Другое дело, что метапсихология Фрейда носит негативный характер, что фрейдизм одержим стремлением к «профанации»[230]
— сведению всего «прекрасного и высокого» к иллюзорной надстройке над иррациональными комплексами.В этом отношении аналитическая психология Юнга есть шаг вперед по сравнению с фрейдизмом. Ибо Юнг признает полноценную реальность как под-, так и сверх–сознания, находя в нашей душе не только «глубины сатанинские», но и «высоты ангельские». Метапсихология Юнга более конструктивна, более реально–идеалистична, чем профанационные методы фрейдизма, явно недостаточные для понимания высших явлений духа (в особенности неадекватен подход Фрейда к религии: «Будущее одной иллюзии»[231]
—явно слабое произведение Фрейда).«Психометафизи^ескими» по своей сути являются и исследования Киркегора (учение о страхе как метафизической эмоции). Путь к метафизике духа через «понимающий»[232]
анализ эмоций был намечен именно Киркегором. Психологическим по своей сути является и современный экзистенциализм — вся метафизика Сартра построена на экзистенциальном анализе страха и свободы.В настоящей работе, посвященной теме свободы, мы не занимаемся специально гносеологическим обоснованием идеи «психометафизики», но лишь набрасываем в самых общих чертах ее основной замысел — познание сущности бытия через глубинный анализ эмоций, имеющих дело с предельными ситуациями нашей жизни. В анализе эмоциональных проявлений свободы (особенно в страхе и надежде) мы надеемся найти те моменты свободы, которые ускользают от чисто рационального анализа. Ибо свобода есть живая возможность. Если отрицательная грозная возможность предвосхищается в страхе, то положительная возможность предвосхищается в надежде. Поэтому мы займемся сперва анализом страха и надежды.
О ПРИРОДЕ СТРАХА
Страх является одной из главных первоэмоций, он пронизывает собой все наше существо. Это и естественно» ибо страх в его ближайшем определении есть не что иное как обратная сторона инстинкта самосохранения, любви к жизни. Мы все любим жизнь — сколько бы мы ни проклинали ее в тяжелые минуты — и потому боимся смерти. Воля к жизни и страх смерти интимнейшим образом связаны между собой. Мало того, воля к жизни настолько глубоко укоренена в нас, что нам трудно подвергнуть эту жажду жизни рефлексии — она составляет сердцевину нашего существа. Но именно поэтому мы более ощущаем оборотную сторону этой воли к жизни — страх смерти, который обнаруживается со всей стихийной силой в минуты опасности. Все живое любит жизнь и отвращается от смерти. Это —психобиологическая аксиома.

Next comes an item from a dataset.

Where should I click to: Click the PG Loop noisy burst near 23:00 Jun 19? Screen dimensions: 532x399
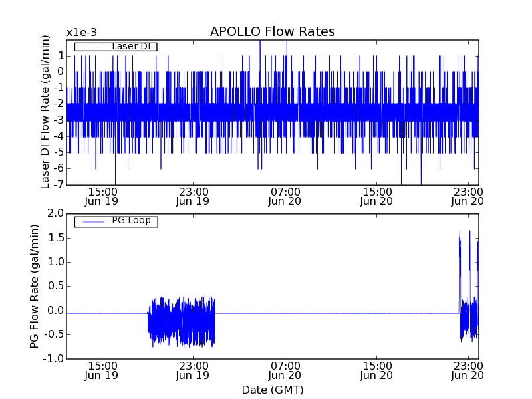(x=181, y=323)
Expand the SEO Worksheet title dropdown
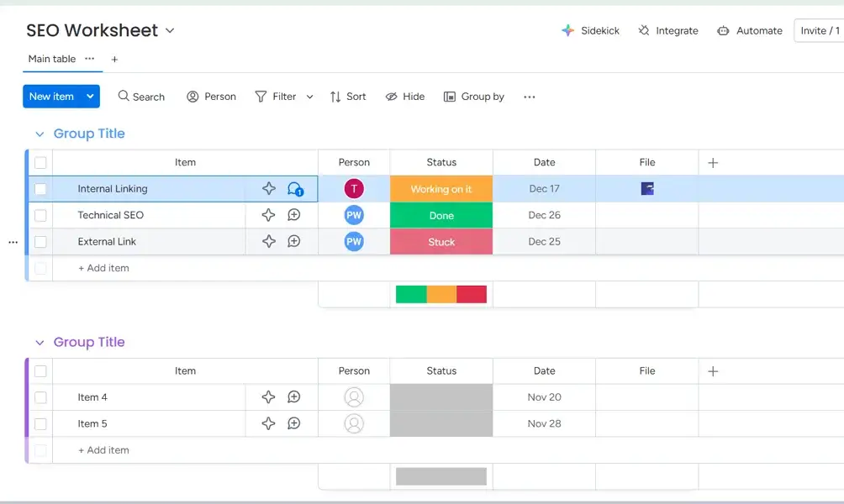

Но, конечно, сущность страха не исчерпывается страхом смерти, который представляет собой лишь наиболее стихийную, но и наиболее грубую форму страха вообще. Все живое не только любит жизнь, но и стремится наслаждаться жизнью. Поэтому мы особенно ценим объекты наслаждения, и поэтому же мы так боимся утери объектов наслаждения. Из всех наслаждений на первом месте стоят половые наслаждения, генетически связанные с инстинктом самосохранения рода. Все живое стремится жить и дать потомство. Инстинкт родового бессмертия заложен в нас не менее глубоко, чем инстинкт собственного самосохранения. Поэтому самые трусливые отец и мать в нормальном случае будут защищать своих детей ценой собственной жизни, и примерами такого родительского героизма изобилует жизнь природы, особенно на высших ступенях развития животного мира. Поэтому страх за своих детей и вообще за своих близких проникает еще более глубоко в корень нашего существа, чем страх за собственную шкуру. Мы все стремимся жить в новой форме в своих детях, мы все более или менее отождествляем себя со своими близкими. И для защиты тех, кого мы любим, мы бываем готовы на самопожертвование. В человеческом мире жертва собой ради близких приобретает этический смысл и возвышается до высшей заповеди любви. Но биологический базис этой способности к самопожертвованию коренится в инстинкте родового бессмертия.
Биологический базис страха связан с проблемой положительной ценности жизни и отрицательной ценности смерти, но сам этот биологически фундаментальный страх не проблематичен. Он, что называется, естествен.
Но страх приобретает проблематичный характер, когда мы из области биологии переходим в область чисто психического бытия.